→ **Your assignment**
With pictures excluded, retype exactly every line from the one containing "How do I perform: Click" to the end of the records below.

→ **Extracted entries**
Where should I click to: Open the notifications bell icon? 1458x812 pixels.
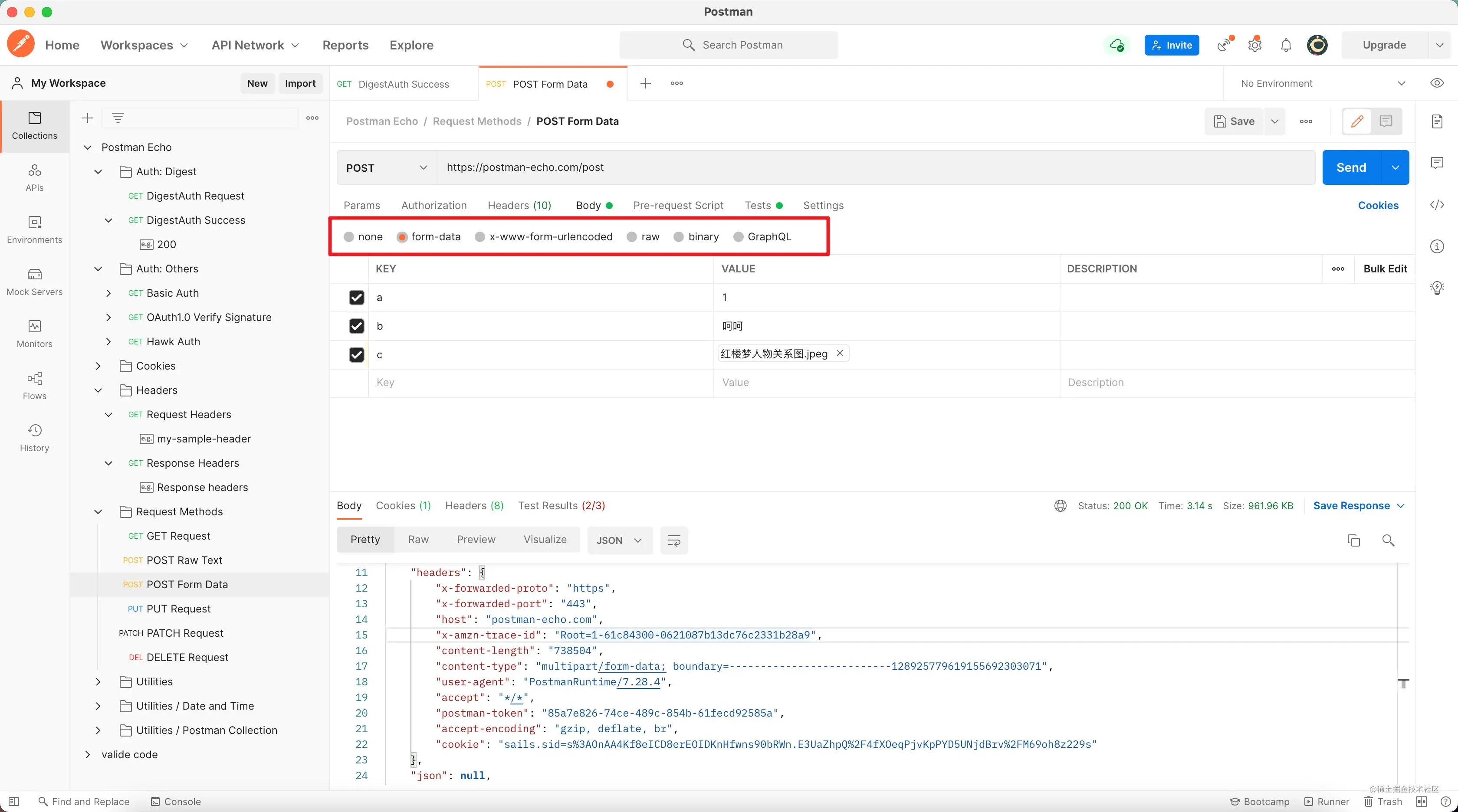click(x=1286, y=45)

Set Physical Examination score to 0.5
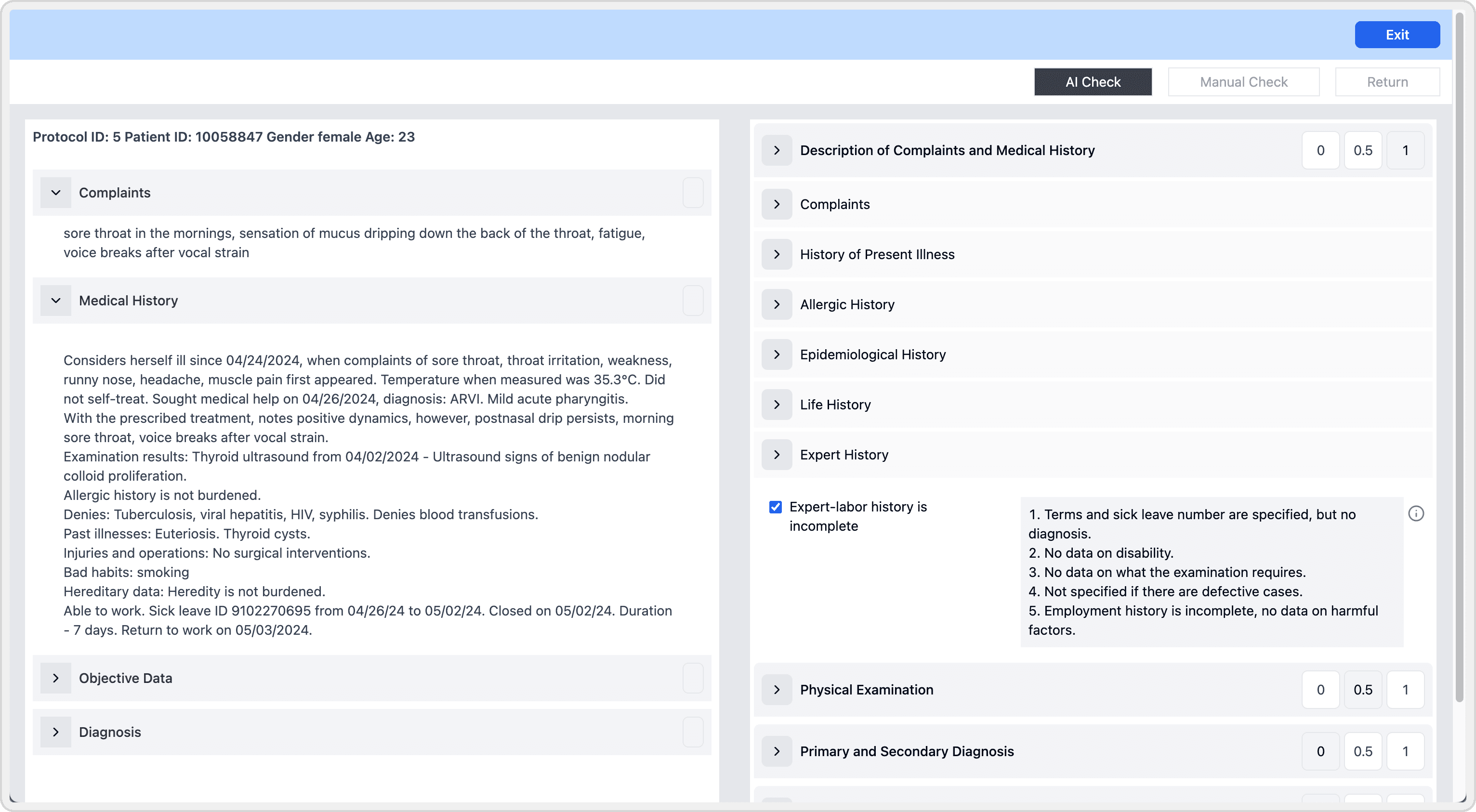coord(1362,689)
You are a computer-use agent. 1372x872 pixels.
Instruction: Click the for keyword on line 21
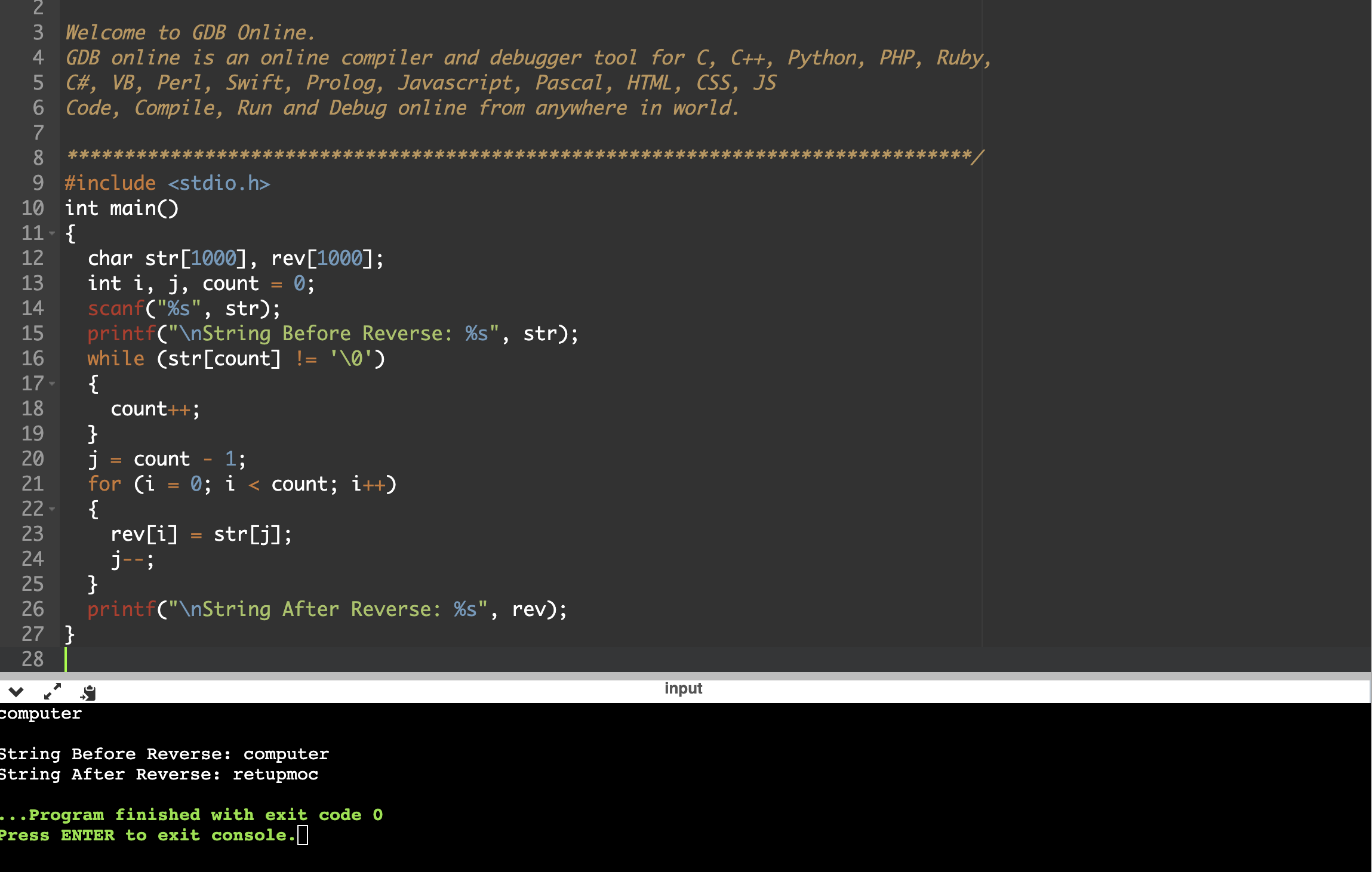[104, 484]
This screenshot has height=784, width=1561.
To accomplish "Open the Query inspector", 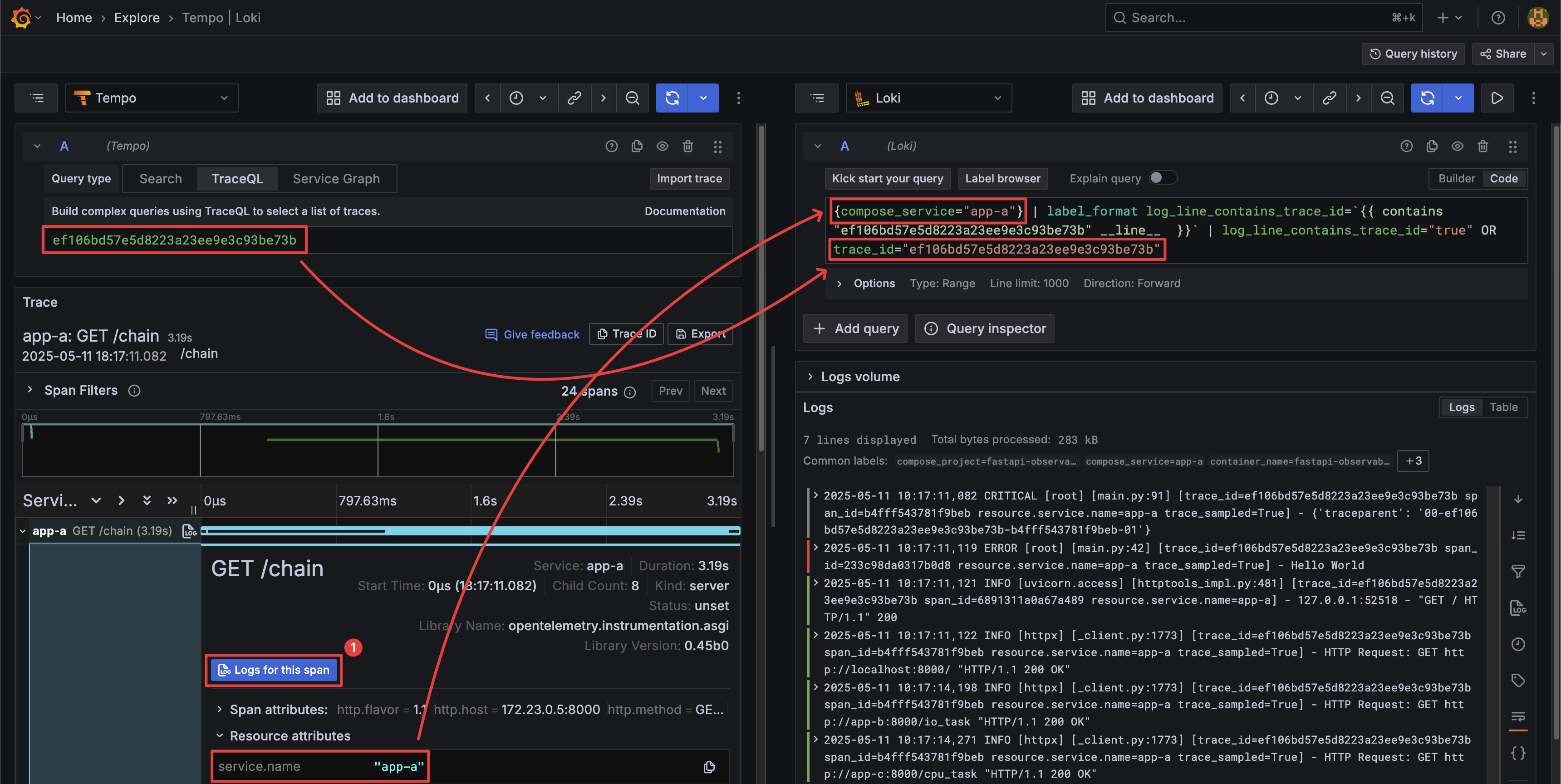I will (x=985, y=328).
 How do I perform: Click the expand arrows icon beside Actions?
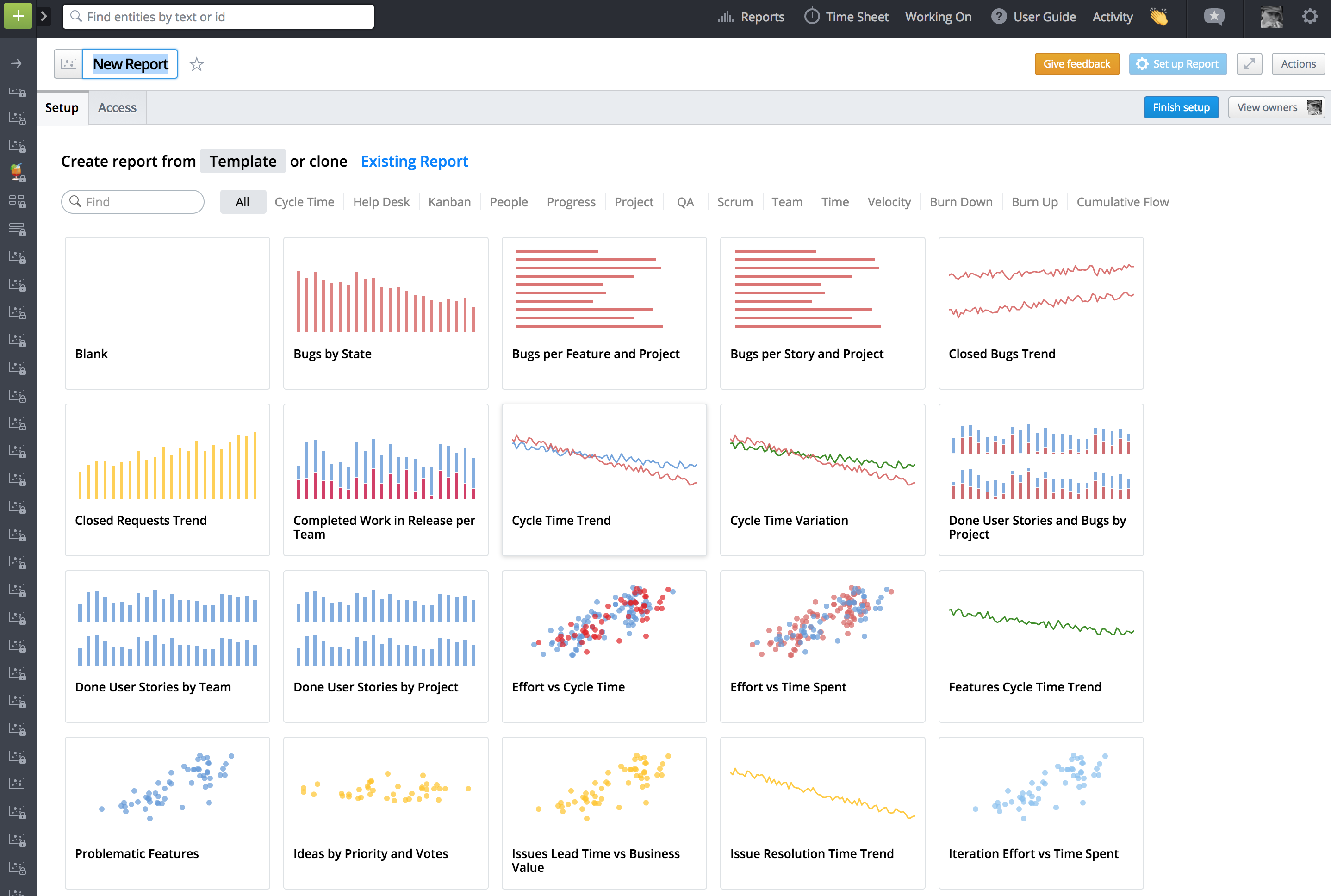[x=1249, y=63]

→ **Written response**
 How do I perform: Click the expand arrows icon beside Actions?
[x=1249, y=63]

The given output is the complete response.